Ashdown Forest, a site of special scientific interest in East Sussex, needs to be grazed to keep the balance of heather, gorse and grasses, to maintain a rich balance of species and get it into favourable condition. It is an open landscape, common land with free access.
I was therefore delighted to learn that the Ashdown Forest Conservators, with Natural England, is promoting the use of invisible fencing to contain livestock, under a ten-year Countryside Stewardship scheme. I visited on 29 November, on a glorious autumn day, with Louise Hutchby from Natural England, Caroline Fitzgerald, the conservators’ grazing officer and Brendan Clegg, the Open Spaces Society’s local correspondent.
We started at Wren’s Warren on the north east side of the forest, and ‘saw’ the line of the invisible fencing on the hillside. It encloses about 60 acres.
As explained here, the fencing is cable buried about six inches deep and carrying an electric charge generated from a box.
The cattle wear collars and as they approach the ‘fence’ they get a noise, which they learn means they should stay away from the fence. The cable is visible where it crosses a stream.
The untrammeled views show the benefits of invisible fencing.
A notice board (which should have been removed when the cattle are not present) explains where the fencing lies. Twenty cattle graze from about May to September and do good work on the Molinia. The aim is to create some bare ground for heather regeneration.

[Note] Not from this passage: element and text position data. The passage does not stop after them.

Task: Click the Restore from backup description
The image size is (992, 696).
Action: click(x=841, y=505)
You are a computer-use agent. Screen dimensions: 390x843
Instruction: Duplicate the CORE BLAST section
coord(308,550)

The conservators plan to have a number of invisible fenced loops so that they can move the cattle around. They have a community herd: the animals are owned by the commoners but managed by the conservators, and the conservators sell meat boxes through the Forest Centre at Forest Row. It is grant aided at present but the aim is to make it self-sustaining.
Invisible fencing seems an ideal solution in this landscape so it is worrying that the Department for Environment, Food and Rural Affairs’ chief vet has apparently expressed concerns about the welfare aspects. He needs to provide evidence of this, because there are plenty of welfare benefits, such as stock not being killed on roads or chased by dogs.
Further along we came to a traditional electric-fenced enclosure.
This contained a herd of six Exmoor ponies, doing useful conservation grazing.
Nearby, the common is infested with bracken: this too needs to be grazed.
One problem is the busy main roads across the forest, in particular the A22 and A26; they have a 40-mph speed limit which needs more enforcement, and there is some fencing here. Road accidents caused by deer are particularly worrying, and there is a project to cull the deer to a more practical level.
We drove to Friends’ car park near Nutley and walked to the clump of trees, planted on the hilltop as a shelter-belt in Victorian times.
A bench had been placed here so that people can enjoy the view, but now they can only see a wall of gorse. This shows the changing management, in the past the gorse would have been kept at bay by the stock.
We walked a bit further and had a lovely view over the forest, where the land is grazed by a traditional commoner and it pays; the vegetation is a good mosaic of species.
There used to be wildflower meadows around the edge of the heathland, which were important to provide a habitat for the invertebrates which winter in the gorse, but these have largely been destroyed. The conservators are providing alternative nectar sources, in fields and on roadside verges.
There is much good work being done here, thanks to enthusiastic managers and the Countryside Stewardship scheme. Post Brexit such schemes will be put in severe jeopardy. What future for the forest then?